═════ Textauszug ═════

Was? Ich? Es hat mich schwer beschäftigt und ich habe diese Heftchen lange behalten. Das tat gut, stärkte und brachte zum Nachdenken. Heute ist es für mich ein Wunder, dass mich diese schlichten Heftchen angerührt haben. Wie viele Menschen werden nie angesprochen und haben nie die Gelegenheit, mit anderen Menschen über Gott zu sprechen.

In Kanada

Ja, wir hätten es nicht machen sollen. Es war wirklich dumm – aber die Verlockung groß. Nach dem Abitur hatten meine Eltern mir ein Jahr Auslandsaufenthalt in Kanada ermöglicht. Dort war es möglich, nach der Schule an der Universität erst einmal ein Jahr lang ein sogenanntes „Studium generale“ zu machen. Man bekam durch Vorträge Einblick in viele Wissensgebiete und musste Aufsätze schreiben. Solche Erfahrungen wünschte ich jedem Jugendlichen. Statt gleich eine Berufsausbildung zu machen oder zielgerichtet zu studieren und alles daranzusetzen, Karriere zu machen, sollte man erst einmal versuchen, etwas komplett anderes zu erleben.

Meine Studienfreundin Madelaine und ich hatten einige Tage frei und wollten die Gegend erkunden. Wir hatten natürlich kein eigenes Auto zur Verfügung. Die schöne Natur, die vielen Seen, die kleinen Dörfer, die endlosen Straßen, das sonnige Herbstwetter – all das ließ uns früh starten. Mit einem Bus ging es aufs Land. Wir fuhren bis zur Endstation und landeten in einem etwas langweiligen kleinen Dorf. Was nun? Das hatten wir uns anders vorgestellt. Da weit und breit keine Menschenseele zu sehen war, beschlossen wir, zu Fuß in den nächsten Ort weiterzugehen. Leider war dieser ewig weit entfernt und so machte meine Freundin den Vorschlag zu trampen, falls sich die Gelegenheit dazu ergeben sollte. Meine Mutter hatte mir dies immer strengstens verboten, aber durch die weiten Strecken schien das Mitfahren per Anhalter in Kanada viel normaler zu sein. Meiner Freundin schien es überhaupt nichts auszumachen. Und ich wollte vor ihr nicht wie ein Feigling dastehen. Also machte ich mit. Tatsächlich hielt nach einiger Zeit ein Pick-up neben uns. Zwei Männer „Typ Holzfäller“ boten uns an, uns mitzunehmen. Ich wäre lieber nicht mitgefahren, sah aber keine Chance, aus der Nummer herauszukommen. Wir kletterten auf die Pritsche und ab ging es durch die kanadischen Wälder. Die endlose sandige Piste nahm kein Ende. Auf dem Pick-up wurde es bereits ganz schön kalt, als das Auto plötzlich langsamer fuhr und in einen Seitenweg einbog. Uns schwante nichts Gutes. Irgendwie gelang es uns nach einem harten Wortwechsel, dass die Männer uns gehen ließen und ohne uns weiterfuhren. Wir mussten den ganzen Weg zurück zur Hauptstraße laufen und unser Glück erneut probieren – anders wären wir aus diesem Nirgendwo nicht weggekommen. Nie wieder, nahm ich mir fest vor. Trotzdem machte ich Jahre später, dann allerdings in männlicher Begleitung, eine Trampertour ins Innere von Sardinien. Auch dort war ich im Nachhinein einfach nur behütet. Dann aber wirklich: „Nie wieder!“ In einer gewissen Lebensphase scheine ich völlig ohne Gefahrenbewusstsein gewesen zu sein. Ein Wunder, dass nichts passiert ist. Meiner Mutter habe ich diese Vorfälle nie erzählt …

Fasane

Mein Vater fuhr mit uns Kindern oft über die Dörfer im Oldenburger Land und kaufte für unseren Tierpark seltene Fasane auf, die die Menschen damals noch gerne züchteten. Es gibt wunderschöne bunte mit Namen wie Silberfasan, Goldfasan, ja sogar Diamantfasan oder Glanzfasan und, und, und. Die Welt der Vogelfreunde ist eine Welt für sich; es gibt sogar eine Fachzeitung mit dem Namen „Gefiederte Welt“, die mein Vater liebevollst sammelte und in speziellen Ordnern jahrgangsweise abheftete.

═════

### Arbeitsaufträge
(1) Wie heißt laut Textauszug die Fachzeitung für Vogelfreunde, die der Vater sammelte?
(2) Knüpfe an den letzten Satz des Textauszugs über die Fasane an und schreibe den Text weiter.
Für die Arbeit am Textauszug sind die Daten ohne Belang.

═════ Untersuchte Daten ═════

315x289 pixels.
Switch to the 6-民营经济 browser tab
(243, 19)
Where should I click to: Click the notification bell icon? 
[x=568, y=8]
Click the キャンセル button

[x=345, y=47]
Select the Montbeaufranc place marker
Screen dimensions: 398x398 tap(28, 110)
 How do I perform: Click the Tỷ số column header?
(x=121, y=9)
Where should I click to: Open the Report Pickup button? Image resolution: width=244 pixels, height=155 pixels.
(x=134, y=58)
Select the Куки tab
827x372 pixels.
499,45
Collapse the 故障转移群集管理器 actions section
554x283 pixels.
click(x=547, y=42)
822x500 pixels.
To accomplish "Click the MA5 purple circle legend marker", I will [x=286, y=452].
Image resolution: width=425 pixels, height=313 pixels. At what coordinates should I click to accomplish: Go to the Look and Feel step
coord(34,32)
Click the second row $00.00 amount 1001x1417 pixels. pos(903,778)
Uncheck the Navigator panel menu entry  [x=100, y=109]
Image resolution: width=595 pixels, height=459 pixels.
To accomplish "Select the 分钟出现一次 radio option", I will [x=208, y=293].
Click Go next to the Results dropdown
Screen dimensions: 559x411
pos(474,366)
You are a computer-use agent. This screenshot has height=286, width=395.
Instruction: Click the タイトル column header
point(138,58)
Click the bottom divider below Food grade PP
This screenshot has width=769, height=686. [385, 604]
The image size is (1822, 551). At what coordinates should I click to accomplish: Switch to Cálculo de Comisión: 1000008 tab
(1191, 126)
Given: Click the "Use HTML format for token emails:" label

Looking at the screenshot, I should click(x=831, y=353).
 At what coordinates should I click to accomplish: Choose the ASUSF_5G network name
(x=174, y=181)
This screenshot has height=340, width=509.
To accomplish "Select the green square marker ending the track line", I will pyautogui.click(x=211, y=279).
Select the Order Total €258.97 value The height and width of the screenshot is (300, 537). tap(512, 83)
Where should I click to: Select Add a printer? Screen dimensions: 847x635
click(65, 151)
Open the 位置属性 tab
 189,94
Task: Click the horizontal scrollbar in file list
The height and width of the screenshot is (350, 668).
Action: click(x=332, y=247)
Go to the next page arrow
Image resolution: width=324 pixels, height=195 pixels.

═════

### Antworten
(1) Sie heißt „Gefiederte Welt“.

(2)
Ein besonderes Ereignis waren für uns Kinder immer die Fahrten zum Flughafen nach Bremen, wo mein Vater Hunderte Jagdfasane abholte, die in Ungarn gezüchtet worden waren. Anschließend verkaufte er sie dann an Zoos, Privatpersonen oder Jäger weiter, unter anderem zur Bereicherung der eigenen Artenvielfalt im Wald. Unser Tierpark wurde daher auch Fasanerie genannt.